Presiden Prancis Emmanuel Macron: Borobudur, Diplomasi, dan Masa Depan Ekonomi Kreatif Indonesia
NASIONAL, kiprahkita.com –Di balik arca-arca senyap dan relief megah Candi Borobudur, sejarah tidak hanya bersemayam—ia terus menyuarakan kebesaran kreativitas nenek moyang bangsa Indonesia. Maka ketika Presiden Prancis Emmanuel Macron menginjakkan kaki di Borobudur pada Kamis, 29 Mei 2025, didampingi Presiden Prabowo Subianto, yang hadir bukan hanya seorang tamu negara, melainkan juga simbol penting dari pengakuan global terhadap nilai budaya dan ekonomi kreatif Indonesia.
![]() |
Presiden Prabowo bersama Presiden Emmanuel Macron |
Lawatan ini lebih dari sekadar kunjungan wisata kenegaraan. Ia menjadi tonggak baru dalam hubungan diplomatik dua negara, sekaligus membuka cakrawala harapan bagi lahirnya kolaborasi konkret di sektor yang semakin strategis: ekonomi kreatif.
Borobudur sebagai Simbol Soft Power Indonesia
Pilihan Borobudur sebagai lokasi utama kunjungan tidak bisa dianggap kebetulan. Di tengah deretan candi Buddha terbesar di dunia itu, tersimpan kekuatan lunak (soft power) yang selama ini menjadi fondasi kultural bangsa Indonesia: nilai toleransi, estetika tinggi, dan jejak kejayaan peradaban.
Bagi Presiden Macron dan rakyat Prancis yang terkenal menjunjung tinggi seni dan budaya, Borobudur menjadi cermin betapa Indonesia bukan hanya mitra dagang, tapi juga bangsa besar yang layak dihormati secara intelektual dan artistik. Maka pernyataan Menteri Pariwisata dan Ekonomi Kreatif, Teuku Riefky Harsya, menjadi sangat relevan: “Kunjungan Presiden Macron adalah bentuk penghargaan terhadap karya agung kreativitas leluhur bangsa Indonesia.”
Inilah pengakuan tak tertulis bahwa kekayaan budaya bisa menjadi jembatan diplomatik yang kuat, bahkan lebih tahan lama dibanding hubungan berbasis transaksi ekonomi semata.
Dari Budaya ke Bisnis: Menakar Potensi MoU Ekonomi Kreatif
Bersamaan dengan kunjungan tersebut, telah ditandatangani Nota Kesepahaman (MoU) kerja sama ekonomi kreatif antara Indonesia dan Prancis. Kesepakatan ini mencakup bidang yang sangat relevan dengan zaman: film, animasi, gim, fesyen, desain, dan kriya. Industri-industri inilah yang hari ini menjadi tulang punggung generasi muda kreatif, terutama di era digital dan ekonomi berbasis ide.
════════
• _TUGAS YANG DIMINTA_:
1 > Salin persis bagian artikel tentang kunjungan Macron ke Borobudur yang diawali kata-kata "Borobudur sebagai Simbol" dan diakhiri kata-kata "jejak kejayaan peradaban.".
2 > Teruskan artikel tentang kunjungan Macron ke Borobudur, mulai setelah kalimat terakhirnya.
Baris data sesudah artikel ini adalah bahan tersendiri.
════════
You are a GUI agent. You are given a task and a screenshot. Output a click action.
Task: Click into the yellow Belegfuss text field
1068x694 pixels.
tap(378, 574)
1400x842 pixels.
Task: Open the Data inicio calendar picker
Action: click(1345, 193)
════════
• _JAWABAN YANG DIBERIKAN_:
1 >
Borobudur sebagai Simbol Soft Power Indonesia
Pilihan Borobudur sebagai lokasi utama kunjungan tidak bisa dianggap kebetulan. Di tengah deretan candi Buddha terbesar di dunia itu, tersimpan kekuatan lunak (soft power) yang selama ini menjadi fondasi kultural bangsa Indonesia: nilai toleransi, estetika tinggi, dan jejak kejayaan peradaban.

2 >
Pertanyaannya: apa yang bisa diharapkan Indonesia dari kerja sama ini?
Pertama, peluang kolaborasi lintas negara dalam produksi film, serial, dan animasi bisa memperluas pangsa pasar karya Indonesia ke Eropa. Produk-produk kreatif lokal yang selama ini hanya diputar di pasar domestik, kini berpotensi menembus festival-festival film Eropa yang bergengsi.
Kedua, pelaku industri kriya dan fesyen lokal akan memperoleh akses terhadap teknologi, modal, dan jaringan distribusi yang dimiliki Prancis sebagai salah satu pusat mode dunia. Inilah kesempatan emas bagi UKM dan artisan lokal untuk naik kelas dan dikenal secara global.
Ketiga, kerja sama di sektor gim dan digital membuka ruang bagi generasi muda Indonesia untuk berinovasi bersama studio-studio Prancis, menciptakan narasi-narasi lokal yang dikemas dalam platform global.
Tak kalah penting, kerja sama ini diharapkan tidak hanya berhenti di atas kertas, tapi ditindaklanjuti dengan pelatihan, pameran bersama, pertukaran kreator, dan tentu saja pendanaan proyek kolaboratif yang setara dan saling menguntungkan.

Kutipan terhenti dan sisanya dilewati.